Imagine returning to the place of your childhood and, half a century later, finding it completely unchanged; the land, the house, the furniture, the light and the smells. Such was my experience in the summer of 2014, when I had just started working on the Restless Hungarian book and film.   I had been given a one-month retreat in the Modernist house that my father designed the year that I was born. It had been restored by the Cape Cod Modern House Trust.

In their book, Cape Modern, architectural historians Peter McMahon and Christine Cipriani write:

The house is a clear structural diagram, a small glimpse into the thought process of one of the twentieth century’s great engineers.

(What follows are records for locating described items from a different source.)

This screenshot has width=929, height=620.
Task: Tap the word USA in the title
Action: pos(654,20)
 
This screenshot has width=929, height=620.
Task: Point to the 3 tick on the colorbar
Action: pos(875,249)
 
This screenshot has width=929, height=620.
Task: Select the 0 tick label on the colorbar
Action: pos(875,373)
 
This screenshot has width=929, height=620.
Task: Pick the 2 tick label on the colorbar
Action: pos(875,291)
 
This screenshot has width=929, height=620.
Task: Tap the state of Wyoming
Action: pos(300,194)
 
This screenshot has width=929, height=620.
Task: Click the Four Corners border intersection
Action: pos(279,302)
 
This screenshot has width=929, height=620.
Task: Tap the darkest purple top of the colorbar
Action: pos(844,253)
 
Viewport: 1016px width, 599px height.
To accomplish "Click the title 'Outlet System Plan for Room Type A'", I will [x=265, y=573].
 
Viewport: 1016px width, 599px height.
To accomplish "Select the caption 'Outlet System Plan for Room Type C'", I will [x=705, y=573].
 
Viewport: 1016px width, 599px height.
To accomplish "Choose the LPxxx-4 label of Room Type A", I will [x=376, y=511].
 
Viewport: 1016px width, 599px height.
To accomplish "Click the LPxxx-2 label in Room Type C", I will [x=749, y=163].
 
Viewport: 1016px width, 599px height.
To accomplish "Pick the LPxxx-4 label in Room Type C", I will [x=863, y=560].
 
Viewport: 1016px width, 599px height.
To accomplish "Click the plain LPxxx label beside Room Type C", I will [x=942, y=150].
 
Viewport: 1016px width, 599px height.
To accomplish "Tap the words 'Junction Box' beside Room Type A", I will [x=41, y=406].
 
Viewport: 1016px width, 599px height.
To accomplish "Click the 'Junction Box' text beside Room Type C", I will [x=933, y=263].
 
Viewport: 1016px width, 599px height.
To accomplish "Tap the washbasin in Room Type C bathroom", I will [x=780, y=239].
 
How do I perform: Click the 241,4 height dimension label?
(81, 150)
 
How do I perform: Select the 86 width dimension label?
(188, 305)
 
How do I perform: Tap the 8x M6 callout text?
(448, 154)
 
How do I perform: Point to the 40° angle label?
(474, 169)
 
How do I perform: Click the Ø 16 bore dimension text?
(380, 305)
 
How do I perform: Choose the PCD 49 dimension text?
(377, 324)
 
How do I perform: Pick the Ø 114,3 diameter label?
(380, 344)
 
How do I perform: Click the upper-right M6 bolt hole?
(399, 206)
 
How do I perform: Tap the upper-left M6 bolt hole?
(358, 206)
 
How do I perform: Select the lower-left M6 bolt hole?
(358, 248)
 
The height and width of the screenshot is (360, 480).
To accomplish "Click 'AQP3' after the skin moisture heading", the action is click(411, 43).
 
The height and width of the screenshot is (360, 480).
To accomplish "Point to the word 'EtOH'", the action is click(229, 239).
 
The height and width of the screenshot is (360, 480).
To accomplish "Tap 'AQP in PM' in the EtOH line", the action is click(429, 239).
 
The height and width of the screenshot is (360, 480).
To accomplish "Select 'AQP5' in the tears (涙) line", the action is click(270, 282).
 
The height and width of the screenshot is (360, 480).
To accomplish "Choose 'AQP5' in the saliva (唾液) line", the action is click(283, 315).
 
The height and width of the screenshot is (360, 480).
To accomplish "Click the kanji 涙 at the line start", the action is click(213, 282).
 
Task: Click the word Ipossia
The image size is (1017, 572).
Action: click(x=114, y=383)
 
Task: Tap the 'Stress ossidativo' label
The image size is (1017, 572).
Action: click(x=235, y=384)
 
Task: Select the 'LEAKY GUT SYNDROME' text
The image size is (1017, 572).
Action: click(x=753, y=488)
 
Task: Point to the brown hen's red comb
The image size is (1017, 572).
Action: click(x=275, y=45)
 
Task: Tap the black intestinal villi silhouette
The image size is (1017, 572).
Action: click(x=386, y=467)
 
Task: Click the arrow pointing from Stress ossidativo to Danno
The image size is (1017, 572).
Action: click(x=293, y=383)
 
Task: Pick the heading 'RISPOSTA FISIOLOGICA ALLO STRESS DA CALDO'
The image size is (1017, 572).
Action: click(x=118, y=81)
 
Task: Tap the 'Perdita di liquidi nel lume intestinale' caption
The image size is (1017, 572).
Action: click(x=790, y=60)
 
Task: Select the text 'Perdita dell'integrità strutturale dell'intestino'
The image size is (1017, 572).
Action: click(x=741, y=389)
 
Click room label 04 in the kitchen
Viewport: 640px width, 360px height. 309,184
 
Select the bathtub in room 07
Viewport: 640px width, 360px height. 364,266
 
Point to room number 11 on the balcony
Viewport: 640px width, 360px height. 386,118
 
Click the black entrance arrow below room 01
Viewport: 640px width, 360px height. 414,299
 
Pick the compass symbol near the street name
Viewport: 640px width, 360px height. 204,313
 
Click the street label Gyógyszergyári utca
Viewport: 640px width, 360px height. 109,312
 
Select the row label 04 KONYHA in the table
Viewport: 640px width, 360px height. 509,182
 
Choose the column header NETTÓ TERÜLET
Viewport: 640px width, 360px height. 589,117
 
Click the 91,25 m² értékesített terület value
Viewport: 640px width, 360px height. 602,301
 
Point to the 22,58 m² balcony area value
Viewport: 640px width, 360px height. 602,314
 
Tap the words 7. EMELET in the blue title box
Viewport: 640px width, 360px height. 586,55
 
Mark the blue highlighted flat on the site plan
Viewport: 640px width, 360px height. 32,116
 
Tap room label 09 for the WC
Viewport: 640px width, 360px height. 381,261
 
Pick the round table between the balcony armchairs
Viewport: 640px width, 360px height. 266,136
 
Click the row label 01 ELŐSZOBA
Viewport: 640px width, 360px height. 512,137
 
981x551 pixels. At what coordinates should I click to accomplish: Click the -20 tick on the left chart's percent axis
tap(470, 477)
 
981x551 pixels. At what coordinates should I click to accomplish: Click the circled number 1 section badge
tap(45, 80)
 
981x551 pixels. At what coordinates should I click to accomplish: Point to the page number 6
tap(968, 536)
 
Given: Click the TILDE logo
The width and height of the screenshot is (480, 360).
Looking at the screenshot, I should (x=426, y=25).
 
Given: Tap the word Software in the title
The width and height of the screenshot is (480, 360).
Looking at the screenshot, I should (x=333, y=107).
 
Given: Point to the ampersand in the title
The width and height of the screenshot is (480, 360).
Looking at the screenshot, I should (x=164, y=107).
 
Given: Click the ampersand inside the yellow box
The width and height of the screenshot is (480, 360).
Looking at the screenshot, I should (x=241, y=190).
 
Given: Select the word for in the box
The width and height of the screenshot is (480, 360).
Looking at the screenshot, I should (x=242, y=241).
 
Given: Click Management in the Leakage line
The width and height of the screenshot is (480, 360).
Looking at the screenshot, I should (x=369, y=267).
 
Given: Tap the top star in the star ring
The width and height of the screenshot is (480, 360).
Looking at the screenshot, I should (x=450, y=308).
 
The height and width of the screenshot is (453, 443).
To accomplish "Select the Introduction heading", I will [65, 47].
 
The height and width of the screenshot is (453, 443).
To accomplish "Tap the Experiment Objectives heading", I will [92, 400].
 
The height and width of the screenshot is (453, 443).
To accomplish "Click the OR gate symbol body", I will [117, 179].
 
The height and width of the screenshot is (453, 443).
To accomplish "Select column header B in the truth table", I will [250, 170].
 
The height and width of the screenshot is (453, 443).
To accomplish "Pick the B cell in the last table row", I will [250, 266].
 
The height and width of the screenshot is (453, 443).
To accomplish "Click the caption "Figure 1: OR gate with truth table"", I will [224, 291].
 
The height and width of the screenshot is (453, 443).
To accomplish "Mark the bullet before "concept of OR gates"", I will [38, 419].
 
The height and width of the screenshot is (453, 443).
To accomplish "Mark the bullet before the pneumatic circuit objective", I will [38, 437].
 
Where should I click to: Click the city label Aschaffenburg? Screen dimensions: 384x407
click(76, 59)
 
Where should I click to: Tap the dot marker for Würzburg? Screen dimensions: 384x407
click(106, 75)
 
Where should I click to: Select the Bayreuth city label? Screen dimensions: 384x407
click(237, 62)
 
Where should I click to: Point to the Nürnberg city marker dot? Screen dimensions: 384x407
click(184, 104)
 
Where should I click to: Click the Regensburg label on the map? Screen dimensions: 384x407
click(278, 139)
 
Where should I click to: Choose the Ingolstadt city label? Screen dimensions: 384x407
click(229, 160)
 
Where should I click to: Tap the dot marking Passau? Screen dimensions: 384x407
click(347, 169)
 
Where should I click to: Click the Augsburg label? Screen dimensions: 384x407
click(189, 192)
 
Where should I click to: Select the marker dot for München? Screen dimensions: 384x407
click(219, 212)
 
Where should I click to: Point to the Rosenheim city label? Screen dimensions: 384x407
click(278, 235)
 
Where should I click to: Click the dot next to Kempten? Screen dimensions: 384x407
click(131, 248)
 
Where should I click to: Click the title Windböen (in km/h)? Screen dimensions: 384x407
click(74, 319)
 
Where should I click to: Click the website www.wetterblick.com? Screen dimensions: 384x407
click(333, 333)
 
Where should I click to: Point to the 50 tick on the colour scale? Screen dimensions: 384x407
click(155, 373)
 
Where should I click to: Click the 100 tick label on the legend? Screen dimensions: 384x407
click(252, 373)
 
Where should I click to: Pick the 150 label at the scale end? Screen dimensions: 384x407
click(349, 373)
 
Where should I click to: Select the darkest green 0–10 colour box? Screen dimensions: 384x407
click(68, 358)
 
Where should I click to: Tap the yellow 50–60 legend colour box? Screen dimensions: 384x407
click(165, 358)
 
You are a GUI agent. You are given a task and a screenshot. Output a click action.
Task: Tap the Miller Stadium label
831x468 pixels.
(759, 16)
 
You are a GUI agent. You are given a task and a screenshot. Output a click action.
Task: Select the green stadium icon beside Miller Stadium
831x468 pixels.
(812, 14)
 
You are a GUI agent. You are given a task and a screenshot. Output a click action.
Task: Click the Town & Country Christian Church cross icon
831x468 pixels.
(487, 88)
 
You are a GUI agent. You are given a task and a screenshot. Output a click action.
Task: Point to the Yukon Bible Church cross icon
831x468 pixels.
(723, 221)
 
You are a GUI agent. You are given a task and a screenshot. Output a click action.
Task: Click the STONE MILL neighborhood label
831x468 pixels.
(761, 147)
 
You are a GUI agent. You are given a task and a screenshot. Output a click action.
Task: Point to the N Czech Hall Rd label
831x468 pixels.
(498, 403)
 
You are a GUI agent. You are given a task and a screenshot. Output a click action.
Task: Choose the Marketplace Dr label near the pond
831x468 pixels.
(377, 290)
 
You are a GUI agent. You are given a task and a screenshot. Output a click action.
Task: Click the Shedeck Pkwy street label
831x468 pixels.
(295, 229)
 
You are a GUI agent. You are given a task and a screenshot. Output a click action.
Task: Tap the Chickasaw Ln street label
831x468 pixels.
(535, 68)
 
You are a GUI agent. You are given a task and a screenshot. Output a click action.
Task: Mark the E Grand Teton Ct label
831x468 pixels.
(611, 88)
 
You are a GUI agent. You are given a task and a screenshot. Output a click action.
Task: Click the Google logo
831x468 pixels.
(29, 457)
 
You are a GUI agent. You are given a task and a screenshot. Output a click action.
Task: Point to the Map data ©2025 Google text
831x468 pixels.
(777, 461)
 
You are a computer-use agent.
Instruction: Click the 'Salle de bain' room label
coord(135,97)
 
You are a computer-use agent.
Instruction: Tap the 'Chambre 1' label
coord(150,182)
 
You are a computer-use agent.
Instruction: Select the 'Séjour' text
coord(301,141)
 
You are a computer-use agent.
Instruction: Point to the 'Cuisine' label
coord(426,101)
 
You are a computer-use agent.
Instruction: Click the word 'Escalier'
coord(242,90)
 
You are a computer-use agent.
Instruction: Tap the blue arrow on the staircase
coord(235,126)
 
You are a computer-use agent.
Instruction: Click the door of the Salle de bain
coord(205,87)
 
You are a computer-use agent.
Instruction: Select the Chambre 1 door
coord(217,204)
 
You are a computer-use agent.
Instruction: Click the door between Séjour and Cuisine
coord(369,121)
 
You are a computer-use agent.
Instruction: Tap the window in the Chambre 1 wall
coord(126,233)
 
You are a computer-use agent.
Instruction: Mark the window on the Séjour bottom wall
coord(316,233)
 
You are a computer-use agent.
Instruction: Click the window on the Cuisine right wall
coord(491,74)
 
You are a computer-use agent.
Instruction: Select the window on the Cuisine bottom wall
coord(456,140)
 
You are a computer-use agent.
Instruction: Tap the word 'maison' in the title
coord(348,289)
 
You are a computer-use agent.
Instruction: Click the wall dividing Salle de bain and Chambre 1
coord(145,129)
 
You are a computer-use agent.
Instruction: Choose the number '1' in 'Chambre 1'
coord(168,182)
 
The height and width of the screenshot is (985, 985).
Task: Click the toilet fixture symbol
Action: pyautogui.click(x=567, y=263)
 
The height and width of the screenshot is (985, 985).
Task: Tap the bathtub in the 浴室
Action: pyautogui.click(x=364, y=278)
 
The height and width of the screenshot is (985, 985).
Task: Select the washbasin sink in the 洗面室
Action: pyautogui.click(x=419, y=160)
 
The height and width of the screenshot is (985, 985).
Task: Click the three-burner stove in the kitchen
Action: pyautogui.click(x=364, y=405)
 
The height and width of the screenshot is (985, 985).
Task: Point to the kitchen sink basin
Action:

The design is elegant in its simplicity, a rectangular box built on a slope with its southern end floating in space amongst the trees, supported by slender stilts. The south and west walls of the living room are floor-to-ceiling sliding glass panels that create the most delicate and permeable boundary between inside and outside. The house is honest in its use of simple materials, adhering to Bauhaus principles.

 

 

 

 

 

 

 

My father Paul loved to this story about his design:

When I began to work on it, there were a lot of famous architects in that neighborhood and they offered all kinds of suggestions. I totally ignored them. Then Le Corbusier came to New York and I spent some time with him and he told me that I did everything wrong. And then when the house was built, one of the architecture magazines featured it, and there was a list of the names of the foremost architects in the world whose advice I totally ignored.

I had spent the first fourteen summers of my life the house… and it is a place I often have returned to it in my dreams.   While staying there I made a short film… a visual poem, about the house as I experienced it as a child. It’s the most personal of the short films I had made about my father for The Restless Hungarian Website.